*** Begin section ***

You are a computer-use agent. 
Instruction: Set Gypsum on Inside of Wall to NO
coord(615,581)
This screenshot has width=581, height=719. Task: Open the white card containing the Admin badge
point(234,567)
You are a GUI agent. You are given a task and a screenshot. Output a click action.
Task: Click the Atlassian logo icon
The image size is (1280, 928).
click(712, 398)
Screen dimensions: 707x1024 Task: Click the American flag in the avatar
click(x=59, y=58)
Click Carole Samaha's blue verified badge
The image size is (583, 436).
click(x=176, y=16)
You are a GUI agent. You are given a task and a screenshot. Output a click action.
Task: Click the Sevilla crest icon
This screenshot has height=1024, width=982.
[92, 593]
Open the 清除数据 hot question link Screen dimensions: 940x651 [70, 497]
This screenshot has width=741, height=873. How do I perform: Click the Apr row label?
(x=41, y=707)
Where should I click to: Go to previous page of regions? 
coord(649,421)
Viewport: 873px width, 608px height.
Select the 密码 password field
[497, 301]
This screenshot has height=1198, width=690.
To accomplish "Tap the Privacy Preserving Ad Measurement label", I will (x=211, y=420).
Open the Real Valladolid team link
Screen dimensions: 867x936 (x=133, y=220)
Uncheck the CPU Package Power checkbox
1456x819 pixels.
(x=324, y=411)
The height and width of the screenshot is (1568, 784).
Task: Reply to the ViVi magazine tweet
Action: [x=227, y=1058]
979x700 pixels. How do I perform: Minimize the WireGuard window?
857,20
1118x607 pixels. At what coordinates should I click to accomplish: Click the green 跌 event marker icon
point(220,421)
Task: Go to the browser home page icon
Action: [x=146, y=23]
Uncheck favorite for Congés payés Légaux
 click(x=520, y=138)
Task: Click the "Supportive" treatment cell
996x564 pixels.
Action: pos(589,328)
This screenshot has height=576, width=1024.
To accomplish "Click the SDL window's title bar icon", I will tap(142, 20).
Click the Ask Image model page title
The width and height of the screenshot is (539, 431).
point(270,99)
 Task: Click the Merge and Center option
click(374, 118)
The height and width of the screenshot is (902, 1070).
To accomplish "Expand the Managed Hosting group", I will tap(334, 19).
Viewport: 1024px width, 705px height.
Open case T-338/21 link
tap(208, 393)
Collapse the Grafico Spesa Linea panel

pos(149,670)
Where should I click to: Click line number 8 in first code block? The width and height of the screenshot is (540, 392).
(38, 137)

*** End section ***

**Task to carry out**
Exactly repeat the lines from the line that contains "Collapse the Grafico Spesa Linea panel" to the end of the entries, both included, and leave out all other lines.

**Result of this task**
Collapse the Grafico Spesa Linea panel

pos(149,670)
Where should I click to: Click line number 8 in first code block? The width and height of the screenshot is (540, 392).
(38, 137)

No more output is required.